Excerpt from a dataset
++++++

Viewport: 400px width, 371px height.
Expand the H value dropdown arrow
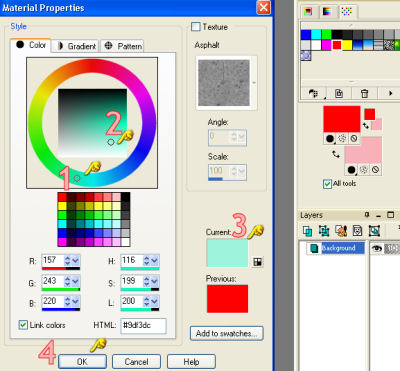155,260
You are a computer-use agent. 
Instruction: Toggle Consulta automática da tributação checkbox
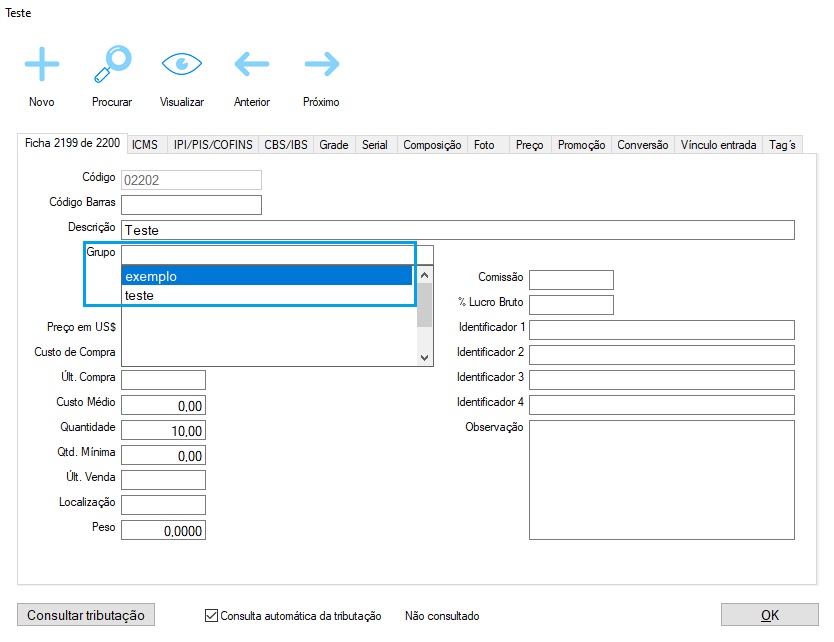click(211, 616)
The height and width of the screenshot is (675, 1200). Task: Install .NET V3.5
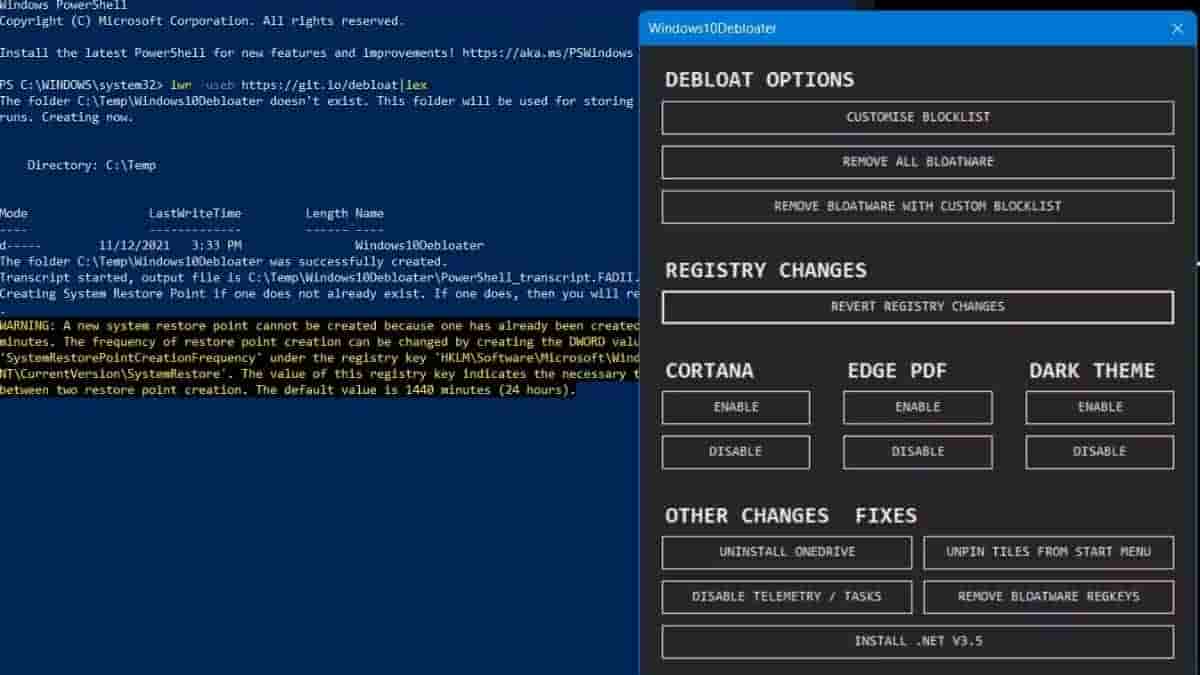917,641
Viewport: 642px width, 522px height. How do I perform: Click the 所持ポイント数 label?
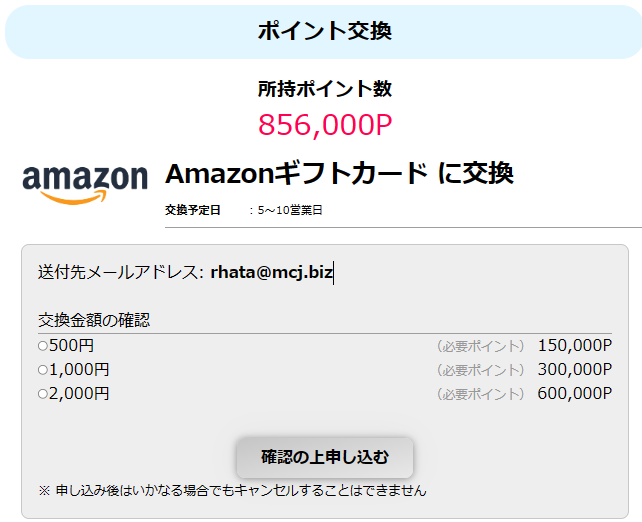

++++++

Write out all the rows above again, replacing "Viewport" with "Window" and keeping everything else the same. Leave out the pictures.

**Right answer:**
Window: 400px width, 371px height.
Expand the H value dropdown arrow
155,260
You are a computer-use agent. 
Instruction: Toggle Consulta automática da tributação checkbox
click(211, 616)
The height and width of the screenshot is (675, 1200). Task: Install .NET V3.5
917,641
Window: 642px width, 522px height. How do I perform: Click the 所持ポイント数 label?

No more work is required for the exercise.